What to produce -
Exact copy, pictures excluded: please retype every record below.

Records shown -
☆ ☆ ☆ ☆

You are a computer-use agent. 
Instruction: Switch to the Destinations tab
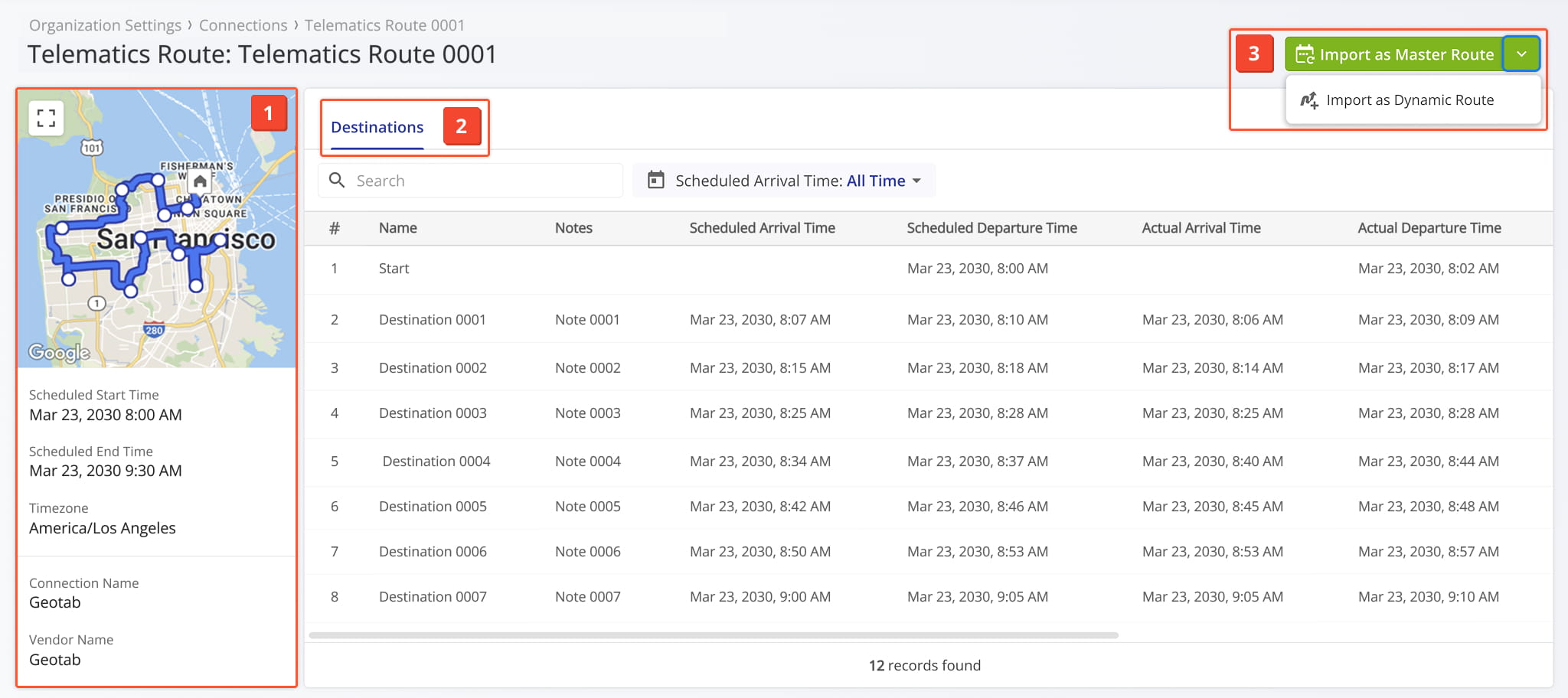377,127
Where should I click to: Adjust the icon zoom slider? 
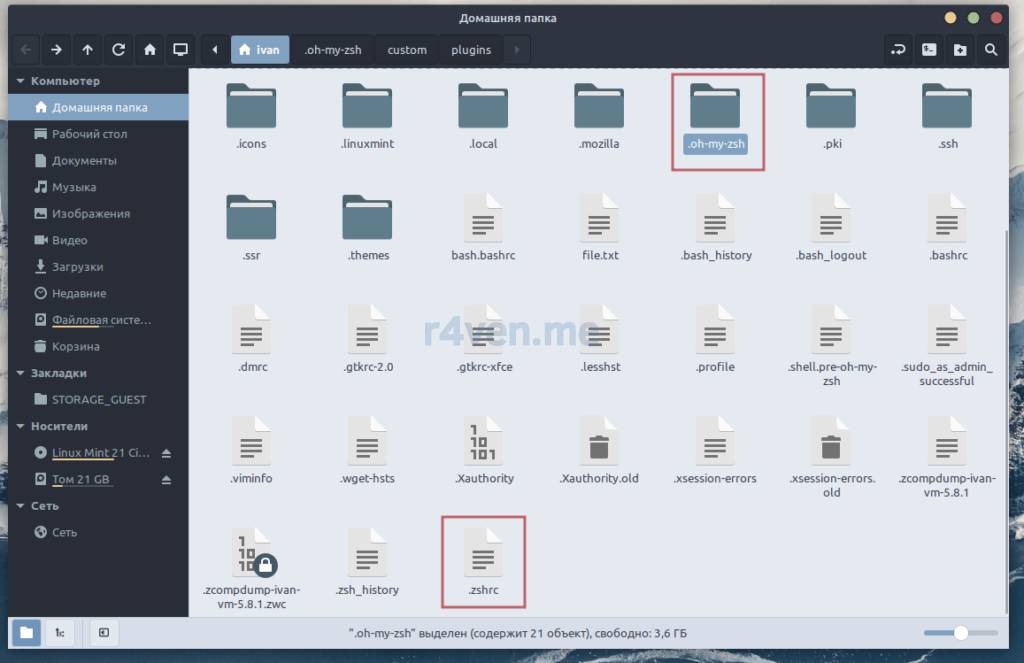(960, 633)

☆ ☆ ☆ ☆

Solution to this task -
You are a computer-use agent. 
Instruction: Switch to the Destinations tab
377,127
Where should I click to: Adjust the icon zoom slider? 
(960, 633)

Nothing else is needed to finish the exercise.